Это и в самом деле чувствовали, и хотели, в этой системе, которая, полагаясь на свое механическое принуждение, может не опасаться всех прочих граждан, воспитать по крайней мере князя, от которого исходит всякое общественное движение, посредством всевозможных добрых наставлений и поучений. Но как же мы можем удостовериться, что нам попадется характер, вообще способный усвоить уроки княжеского воспитания? Или, если даже мы будем настолько счастливы, что этот воспитанник, заставить которого никто не вправе, будет наклонен и столь любезен, по собственной воле подчиниться дисциплине воспитателя?
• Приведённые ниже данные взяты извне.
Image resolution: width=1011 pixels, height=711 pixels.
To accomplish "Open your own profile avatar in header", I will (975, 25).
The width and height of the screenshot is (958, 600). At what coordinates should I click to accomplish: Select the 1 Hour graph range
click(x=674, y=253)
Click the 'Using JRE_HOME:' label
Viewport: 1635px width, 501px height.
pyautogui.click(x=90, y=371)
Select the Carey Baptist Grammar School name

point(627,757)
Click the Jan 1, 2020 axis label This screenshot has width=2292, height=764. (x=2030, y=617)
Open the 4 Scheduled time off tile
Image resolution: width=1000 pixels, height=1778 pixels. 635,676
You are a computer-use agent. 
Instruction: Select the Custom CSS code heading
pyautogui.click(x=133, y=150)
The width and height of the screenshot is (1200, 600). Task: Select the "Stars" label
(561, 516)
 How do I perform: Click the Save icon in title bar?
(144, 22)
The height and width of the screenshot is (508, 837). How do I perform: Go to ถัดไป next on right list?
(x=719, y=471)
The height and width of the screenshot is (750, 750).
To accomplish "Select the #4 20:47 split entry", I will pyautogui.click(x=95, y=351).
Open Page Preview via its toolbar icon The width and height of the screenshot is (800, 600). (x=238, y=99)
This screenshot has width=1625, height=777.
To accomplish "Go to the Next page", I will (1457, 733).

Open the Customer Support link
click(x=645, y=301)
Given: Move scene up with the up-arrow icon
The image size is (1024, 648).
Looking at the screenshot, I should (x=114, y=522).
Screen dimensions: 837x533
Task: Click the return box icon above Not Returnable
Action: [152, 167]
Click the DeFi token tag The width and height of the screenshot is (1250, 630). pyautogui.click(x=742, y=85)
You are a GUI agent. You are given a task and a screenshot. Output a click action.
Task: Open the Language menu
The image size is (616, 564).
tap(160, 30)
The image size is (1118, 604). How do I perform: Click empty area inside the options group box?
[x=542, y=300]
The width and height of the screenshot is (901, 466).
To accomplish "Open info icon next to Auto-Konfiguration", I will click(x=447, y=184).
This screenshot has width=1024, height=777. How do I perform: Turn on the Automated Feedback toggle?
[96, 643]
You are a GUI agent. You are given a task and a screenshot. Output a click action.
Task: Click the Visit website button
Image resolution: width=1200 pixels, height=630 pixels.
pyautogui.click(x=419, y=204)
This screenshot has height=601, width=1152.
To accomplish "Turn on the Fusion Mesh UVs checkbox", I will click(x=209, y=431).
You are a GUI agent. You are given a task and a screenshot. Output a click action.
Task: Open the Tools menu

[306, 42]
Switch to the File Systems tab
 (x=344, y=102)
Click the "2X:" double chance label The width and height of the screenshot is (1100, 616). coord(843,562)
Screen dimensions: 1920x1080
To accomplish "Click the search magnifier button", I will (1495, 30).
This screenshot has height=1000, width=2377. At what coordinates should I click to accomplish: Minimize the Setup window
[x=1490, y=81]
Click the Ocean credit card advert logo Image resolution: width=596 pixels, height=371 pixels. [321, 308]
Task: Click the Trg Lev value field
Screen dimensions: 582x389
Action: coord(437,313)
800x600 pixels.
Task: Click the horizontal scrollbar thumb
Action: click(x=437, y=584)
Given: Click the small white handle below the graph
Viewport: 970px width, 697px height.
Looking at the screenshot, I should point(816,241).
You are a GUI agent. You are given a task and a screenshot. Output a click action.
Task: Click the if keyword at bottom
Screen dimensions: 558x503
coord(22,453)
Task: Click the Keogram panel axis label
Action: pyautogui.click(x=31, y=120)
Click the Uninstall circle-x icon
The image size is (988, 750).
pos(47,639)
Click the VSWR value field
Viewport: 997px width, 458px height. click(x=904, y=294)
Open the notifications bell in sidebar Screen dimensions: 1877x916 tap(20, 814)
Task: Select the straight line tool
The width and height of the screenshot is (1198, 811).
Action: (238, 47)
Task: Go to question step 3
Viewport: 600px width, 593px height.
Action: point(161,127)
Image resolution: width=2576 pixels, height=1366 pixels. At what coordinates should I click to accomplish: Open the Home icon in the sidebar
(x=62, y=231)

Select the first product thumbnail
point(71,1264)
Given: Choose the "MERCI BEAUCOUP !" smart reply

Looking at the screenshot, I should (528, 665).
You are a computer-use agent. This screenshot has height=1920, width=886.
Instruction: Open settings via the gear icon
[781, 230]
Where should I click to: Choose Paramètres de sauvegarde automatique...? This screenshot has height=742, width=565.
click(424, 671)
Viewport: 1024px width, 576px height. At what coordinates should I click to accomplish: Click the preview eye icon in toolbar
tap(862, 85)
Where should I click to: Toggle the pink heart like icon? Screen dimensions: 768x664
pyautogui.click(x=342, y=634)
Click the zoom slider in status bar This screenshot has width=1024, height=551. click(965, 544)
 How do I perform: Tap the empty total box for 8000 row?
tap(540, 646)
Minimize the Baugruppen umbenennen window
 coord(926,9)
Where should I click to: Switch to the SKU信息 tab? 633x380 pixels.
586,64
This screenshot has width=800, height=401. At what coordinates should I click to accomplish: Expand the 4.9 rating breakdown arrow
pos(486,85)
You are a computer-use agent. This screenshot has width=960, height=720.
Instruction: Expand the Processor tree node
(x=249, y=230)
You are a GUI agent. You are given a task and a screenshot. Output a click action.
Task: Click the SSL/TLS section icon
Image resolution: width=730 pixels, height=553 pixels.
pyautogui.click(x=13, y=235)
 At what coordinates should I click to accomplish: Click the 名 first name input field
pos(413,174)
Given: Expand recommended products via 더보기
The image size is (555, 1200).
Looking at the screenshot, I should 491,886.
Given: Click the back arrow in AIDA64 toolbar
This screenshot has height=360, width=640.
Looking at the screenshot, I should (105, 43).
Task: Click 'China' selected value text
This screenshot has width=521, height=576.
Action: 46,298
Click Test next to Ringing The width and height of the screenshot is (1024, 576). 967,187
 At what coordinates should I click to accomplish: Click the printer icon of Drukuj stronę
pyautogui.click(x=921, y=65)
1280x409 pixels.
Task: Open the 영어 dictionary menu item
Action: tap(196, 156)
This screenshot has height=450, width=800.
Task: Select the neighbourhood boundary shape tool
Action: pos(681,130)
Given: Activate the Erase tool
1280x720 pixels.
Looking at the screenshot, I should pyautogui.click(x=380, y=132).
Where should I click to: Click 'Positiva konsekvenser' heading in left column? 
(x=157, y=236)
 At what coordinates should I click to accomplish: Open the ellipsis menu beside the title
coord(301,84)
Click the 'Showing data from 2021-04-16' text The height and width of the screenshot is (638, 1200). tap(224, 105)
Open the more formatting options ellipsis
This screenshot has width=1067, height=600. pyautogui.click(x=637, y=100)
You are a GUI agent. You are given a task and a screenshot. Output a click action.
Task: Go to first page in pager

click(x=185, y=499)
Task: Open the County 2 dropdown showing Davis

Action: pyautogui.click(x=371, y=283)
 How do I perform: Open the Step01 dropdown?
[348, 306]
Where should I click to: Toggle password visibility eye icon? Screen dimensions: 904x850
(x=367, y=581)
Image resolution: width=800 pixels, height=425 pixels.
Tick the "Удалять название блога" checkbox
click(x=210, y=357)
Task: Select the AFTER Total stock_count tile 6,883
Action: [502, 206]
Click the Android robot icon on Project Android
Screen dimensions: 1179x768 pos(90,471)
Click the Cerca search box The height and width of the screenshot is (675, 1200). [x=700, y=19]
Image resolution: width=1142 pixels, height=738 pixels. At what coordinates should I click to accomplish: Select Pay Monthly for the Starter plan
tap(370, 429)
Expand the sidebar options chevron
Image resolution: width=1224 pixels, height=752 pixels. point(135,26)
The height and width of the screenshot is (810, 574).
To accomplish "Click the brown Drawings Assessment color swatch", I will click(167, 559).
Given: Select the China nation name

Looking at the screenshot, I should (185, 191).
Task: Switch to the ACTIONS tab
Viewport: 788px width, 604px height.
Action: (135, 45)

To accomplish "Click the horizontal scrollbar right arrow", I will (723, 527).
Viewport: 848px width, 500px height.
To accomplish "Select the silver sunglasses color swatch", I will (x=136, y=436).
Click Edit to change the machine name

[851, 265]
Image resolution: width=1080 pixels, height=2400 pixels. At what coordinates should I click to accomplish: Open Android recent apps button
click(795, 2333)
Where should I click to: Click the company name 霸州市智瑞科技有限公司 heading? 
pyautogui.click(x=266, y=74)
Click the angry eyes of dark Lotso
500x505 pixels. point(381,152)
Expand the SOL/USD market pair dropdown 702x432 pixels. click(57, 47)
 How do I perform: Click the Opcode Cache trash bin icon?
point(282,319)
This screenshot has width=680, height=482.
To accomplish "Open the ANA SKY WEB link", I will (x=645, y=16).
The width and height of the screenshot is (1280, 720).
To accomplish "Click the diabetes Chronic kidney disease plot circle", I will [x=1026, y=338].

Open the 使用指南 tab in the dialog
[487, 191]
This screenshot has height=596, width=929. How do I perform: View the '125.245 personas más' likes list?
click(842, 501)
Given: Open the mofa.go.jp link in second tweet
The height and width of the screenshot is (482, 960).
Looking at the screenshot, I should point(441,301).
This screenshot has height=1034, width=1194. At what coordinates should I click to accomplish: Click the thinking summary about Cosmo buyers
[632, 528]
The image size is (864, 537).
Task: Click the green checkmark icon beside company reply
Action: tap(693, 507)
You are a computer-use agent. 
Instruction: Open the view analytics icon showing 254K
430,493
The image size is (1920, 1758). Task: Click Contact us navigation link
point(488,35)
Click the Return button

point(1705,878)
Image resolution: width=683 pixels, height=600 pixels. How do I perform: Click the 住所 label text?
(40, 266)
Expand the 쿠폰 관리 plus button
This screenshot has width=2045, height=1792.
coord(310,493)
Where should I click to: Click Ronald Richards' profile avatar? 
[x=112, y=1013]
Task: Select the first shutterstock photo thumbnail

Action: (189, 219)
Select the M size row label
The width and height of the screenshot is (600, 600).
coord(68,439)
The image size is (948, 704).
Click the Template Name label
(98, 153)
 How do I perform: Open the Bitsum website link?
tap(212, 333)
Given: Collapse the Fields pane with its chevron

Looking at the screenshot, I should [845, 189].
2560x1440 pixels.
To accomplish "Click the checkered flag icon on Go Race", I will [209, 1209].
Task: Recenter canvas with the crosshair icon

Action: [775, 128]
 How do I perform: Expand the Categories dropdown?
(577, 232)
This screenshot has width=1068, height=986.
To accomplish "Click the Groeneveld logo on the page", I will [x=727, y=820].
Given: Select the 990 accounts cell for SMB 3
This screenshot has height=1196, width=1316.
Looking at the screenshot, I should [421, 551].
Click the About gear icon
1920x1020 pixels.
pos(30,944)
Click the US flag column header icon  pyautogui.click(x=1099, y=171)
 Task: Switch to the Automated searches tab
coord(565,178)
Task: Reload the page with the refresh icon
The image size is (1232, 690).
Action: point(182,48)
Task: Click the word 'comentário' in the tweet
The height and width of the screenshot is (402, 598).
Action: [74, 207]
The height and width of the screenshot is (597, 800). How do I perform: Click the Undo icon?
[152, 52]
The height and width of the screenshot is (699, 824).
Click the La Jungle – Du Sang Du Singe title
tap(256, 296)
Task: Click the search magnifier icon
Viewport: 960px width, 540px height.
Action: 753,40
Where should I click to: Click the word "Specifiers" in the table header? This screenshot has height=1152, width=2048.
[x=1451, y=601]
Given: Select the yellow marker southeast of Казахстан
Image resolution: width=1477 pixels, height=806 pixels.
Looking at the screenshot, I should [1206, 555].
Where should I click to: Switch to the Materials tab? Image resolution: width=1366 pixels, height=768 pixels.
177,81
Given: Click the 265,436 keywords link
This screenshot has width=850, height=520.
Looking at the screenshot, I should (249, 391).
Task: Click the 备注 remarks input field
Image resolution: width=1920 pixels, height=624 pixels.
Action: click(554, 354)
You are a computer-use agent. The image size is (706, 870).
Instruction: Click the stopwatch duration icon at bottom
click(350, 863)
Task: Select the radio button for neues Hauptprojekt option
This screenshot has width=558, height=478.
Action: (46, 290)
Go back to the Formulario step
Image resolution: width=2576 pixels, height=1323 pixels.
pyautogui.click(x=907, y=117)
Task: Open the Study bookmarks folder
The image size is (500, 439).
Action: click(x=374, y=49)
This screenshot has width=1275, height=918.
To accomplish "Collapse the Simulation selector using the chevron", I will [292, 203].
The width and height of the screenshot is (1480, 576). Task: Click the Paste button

Подобное воззрение на государственное искусство, находим ли мы его на иностранной или на немецкой почве, всегда есть иностранщина. Здесь следует однако заметить, к чести немецкой души и немецкой крови, что какими бы хорошими мастерами мы ни были в науке этого расчета принуждений, однако, если дело доходило до приложения к жизни, смутное чувство, что так не должно быть, очень и очень сдерживало наше старание, и по этой части мы отстали от заграницы. Если даже мы окажемся принуждены принять, как приготовленное для нас благодеяние, чуждые формы и законы, то нам, по крайней мере, не следует при этом сверх меры стыдиться, как будто наш острый ум неспособен одолеть и эти высоты законодательства. Поскольку же мы и в этом не отстанем ни от какой иной нации, если только сами станем направлять это дело, то пусть всю жизнь наше чувство говорит нам, что и это еще не есть наша настоящая правда, и потому пусть лучше мы пожелаем оставить в неизменности прежнее, пока не явится к нам совершенное, вместо того чтобы просто-напросто сменить прежнюю моду на новую, столь же преходящую.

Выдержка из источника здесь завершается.